» **Provided text**
begin

Is it too easy to get divorced?

This post is a recurring theme in this thread. However, in my opinion, it ignores the simple fact that had the two people respected their marriage and continually put work into it, then they likely would have felt differently about one another and their marriage.

People act as if they shouldn't consider working on their marriage until it is ready to be thrown away. The time to begin respecting your spouse and working on your marriage is day one, not the day that you wake up and decide that you want a divorce (or are told that you need one by some jaded stranger on the disboards).

:thumbsup2
 
Thanks for clarifying, Colleen. I do agree that if the partners are not on the same page about something, it will definitely degrade the relationship. I know I'm in sensitive mode - it feels like every 2nd or 3rd page I open on the DIS has a random anti-AP sentiment. I'd love to just chit chat and talk Mouse without feeling like defend my lifestyle (usually from people who know little about it). I realize this is a mainstream message board, but I didn't honest think I would feel like such an outcast here. :(

I know the feeling. The further DH & I get from the mainstream (in our case, economy/work world more than parenting styles - we're both self-employed and live very well in a rather lower tax bracket than most would be comfortable with) the more I feel a little odd-man-out in discussions in venues like this one. Usually I hang out on the budget board between trips and I've learned a lot there, but more and more I find myself so at odds with the things I'm reading that it hardly seems worth speaking up. So I just lurk on the savings-related threads and skip the rest.
 
Back to being on topic, when HD and I decided to get married/have children, we sat down with one of those cheesy internet questionnaires one day as a joke. It was one of the best things we ever did though. (Copy of one here at - http://premarriagequestionnaire.com/) It led to a great discussion, and had a lot of things that we didn't think about at 25-27. (Ex. Mother/MIL falls at 80 and breaks a hip. How do you manage her treatment?)

end

» **Data provided**
begin

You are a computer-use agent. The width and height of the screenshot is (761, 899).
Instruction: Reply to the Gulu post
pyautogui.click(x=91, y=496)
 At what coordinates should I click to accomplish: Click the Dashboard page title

end

» **Task to carry out**
Reproduce the forum discussion above on whether it is too easy to get divorced, word for word and in full.

» **The reply**
Is it too easy to get divorced?

This post is a recurring theme in this thread. However, in my opinion, it ignores the simple fact that had the two people respected their marriage and continually put work into it, then they likely would have felt differently about one another and their marriage.

People act as if they shouldn't consider working on their marriage until it is ready to be thrown away. The time to begin respecting your spouse and working on your marriage is day one, not the day that you wake up and decide that you want a divorce (or are told that you need one by some jaded stranger on the disboards).

:thumbsup2
 
Thanks for clarifying, Colleen. I do agree that if the partners are not on the same page about something, it will definitely degrade the relationship. I know I'm in sensitive mode - it feels like every 2nd or 3rd page I open on the DIS has a random anti-AP sentiment. I'd love to just chit chat and talk Mouse without feeling like defend my lifestyle (usually from people who know little about it). I realize this is a mainstream message board, but I didn't honest think I would feel like such an outcast here. :(

I know the feeling. The further DH & I get from the mainstream (in our case, economy/work world more than parenting styles - we're both self-employed and live very well in a rather lower tax bracket than most would be comfortable with) the more I feel a little odd-man-out in discussions in venues like this one. Usually I hang out on the budget board between trips and I've learned a lot there, but more and more I find myself so at odds with the things I'm reading that it hardly seems worth speaking up. So I just lurk on the savings-related threads and skip the rest.
 
Back to being on topic, when HD and I decided to get married/have children, we sat down with one of those cheesy internet questionnaires one day as a joke. It was one of the best things we ever did though. (Copy of one here at - http://premarriagequestionnaire.com/) It led to a great discussion, and had a lot of things that we didn't think about at 25-27. (Ex. Mother/MIL falls at 80 and breaks a hip. How do you manage her treatment?)